North Carolina’s reparation for the dark past of American eugenics

North Carolina’s compensation to victims of forced sterilisation is a chance to illuminate a gruesome US tradition of racial ’science’
Edwin Black - 28 June 2011
Twenty-seven American states joined a decades-long pseudo-scientific crusade to create a white, blond, blue-eyed, biologically superior “master race”. Their misguided utopian quest was called eugenics. But only one state, North Carolina, is now readying a massive plan of financial reparations to its surviving victims. Just how much North Carolina should pay is now the subject of a historically wrenching debate.
Eugenics was a fraudulent social theory that a better society could be created by eliminating “undesirable” human blood lines and promoting the desirable types. Race science sprang to life in the socioeconomically convulsive first decade of the 20th century, during which Asians, Eastern Europeans, Mexicans, Native Americans, blacks and other ethnic groups and racial mixtures flowed into US cities, creating overcrowding and class conflict. The intellectual, academic, scientific and financial elite believed better men and women could be cultivated using the same techniques a farmer would employ to create a better herd of cattle or field of wheat – eliminate the bad stock and proliferate the good. They planned to eliminate all those who did not resemble themselves, 10% at a time – that is, as many as 14 million people, at a slice. Their eventual goal was to eliminate as much as 90% of the population from the reproductive future of the United States.

§ **PROVIDED MATERIAL**:
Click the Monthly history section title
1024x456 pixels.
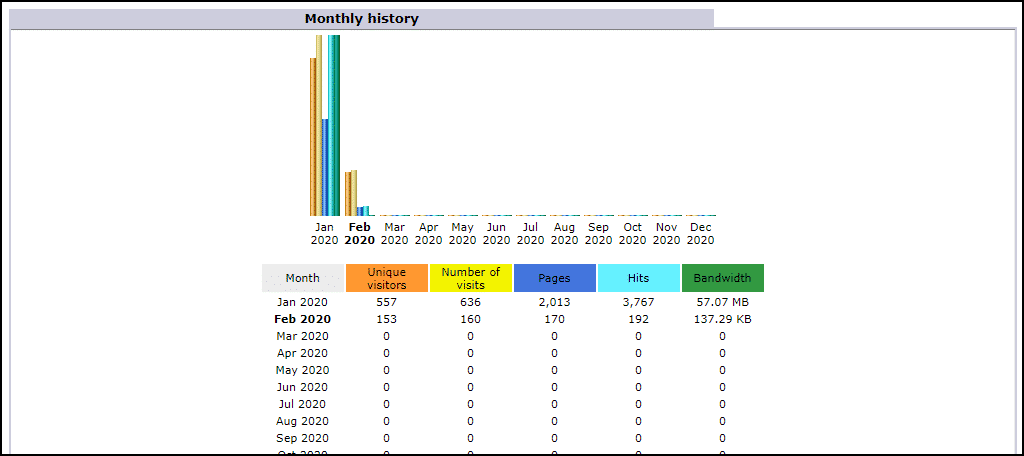[x=362, y=19]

§ **TASK DIRECTIONS**: In the article on North Carolina's eugenics reparations, rewrite the passage from "North Carolina’s reparation" to "historically wrenching debate." with "crusade" changed to "campaign". The data has no connection to the article.

§ **EXERCISE SOLUTION**:
North Carolina’s reparation for the dark past of American eugenics

North Carolina’s compensation to victims of forced sterilisation is a chance to illuminate a gruesome US tradition of racial ’science’
Edwin Black - 28 June 2011
Twenty-seven American states joined a decades-long pseudo-scientific campaign to create a white, blond, blue-eyed, biologically superior “master race”. Their misguided utopian quest was called eugenics. But only one state, North Carolina, is now readying a massive plan of financial reparations to its surviving victims. Just how much North Carolina should pay is now the subject of a historically wrenching debate.